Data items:
================

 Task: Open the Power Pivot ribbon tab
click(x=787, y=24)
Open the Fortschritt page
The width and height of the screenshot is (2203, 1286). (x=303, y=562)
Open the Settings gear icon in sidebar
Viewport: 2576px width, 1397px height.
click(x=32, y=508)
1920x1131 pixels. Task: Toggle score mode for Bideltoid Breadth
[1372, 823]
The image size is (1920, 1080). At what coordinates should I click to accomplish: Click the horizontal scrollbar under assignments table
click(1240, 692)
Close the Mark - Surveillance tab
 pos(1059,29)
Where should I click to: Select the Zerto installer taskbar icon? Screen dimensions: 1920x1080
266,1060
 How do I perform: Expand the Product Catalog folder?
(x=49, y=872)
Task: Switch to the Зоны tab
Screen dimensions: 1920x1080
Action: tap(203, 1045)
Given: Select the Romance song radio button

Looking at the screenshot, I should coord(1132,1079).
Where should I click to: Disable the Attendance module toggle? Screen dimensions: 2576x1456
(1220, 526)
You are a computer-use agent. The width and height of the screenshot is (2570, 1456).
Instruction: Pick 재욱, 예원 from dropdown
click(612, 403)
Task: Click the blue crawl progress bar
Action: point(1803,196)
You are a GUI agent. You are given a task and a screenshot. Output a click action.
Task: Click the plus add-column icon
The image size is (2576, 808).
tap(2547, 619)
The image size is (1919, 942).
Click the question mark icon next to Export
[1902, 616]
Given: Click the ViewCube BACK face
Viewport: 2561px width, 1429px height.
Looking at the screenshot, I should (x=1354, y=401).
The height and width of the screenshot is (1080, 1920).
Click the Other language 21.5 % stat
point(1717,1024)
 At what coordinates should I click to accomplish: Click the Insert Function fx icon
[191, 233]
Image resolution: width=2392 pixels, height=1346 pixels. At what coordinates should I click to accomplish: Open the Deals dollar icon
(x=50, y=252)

================

- **TASK INSTRUCTIONS**
Return the lines from the one containing "Where should I click to: Disable" through the last line of the records. Include both ends and nothing else.

- **ANSWER TO THIS PROBLEM**
Where should I click to: Disable the Attendance module toggle? Screen dimensions: 2576x1456
(1220, 526)
You are a computer-use agent. The width and height of the screenshot is (2570, 1456).
Instruction: Pick 재욱, 예원 from dropdown
click(612, 403)
Task: Click the blue crawl progress bar
Action: point(1803,196)
You are a GUI agent. You are given a task and a screenshot. Output a click action.
Task: Click the plus add-column icon
The image size is (2576, 808).
tap(2547, 619)
The image size is (1919, 942).
Click the question mark icon next to Export
[1902, 616]
Given: Click the ViewCube BACK face
Viewport: 2561px width, 1429px height.
Looking at the screenshot, I should (x=1354, y=401).
The height and width of the screenshot is (1080, 1920).
Click the Other language 21.5 % stat
point(1717,1024)
 At what coordinates should I click to accomplish: Click the Insert Function fx icon
[191, 233]
Image resolution: width=2392 pixels, height=1346 pixels. At what coordinates should I click to accomplish: Open the Deals dollar icon
(x=50, y=252)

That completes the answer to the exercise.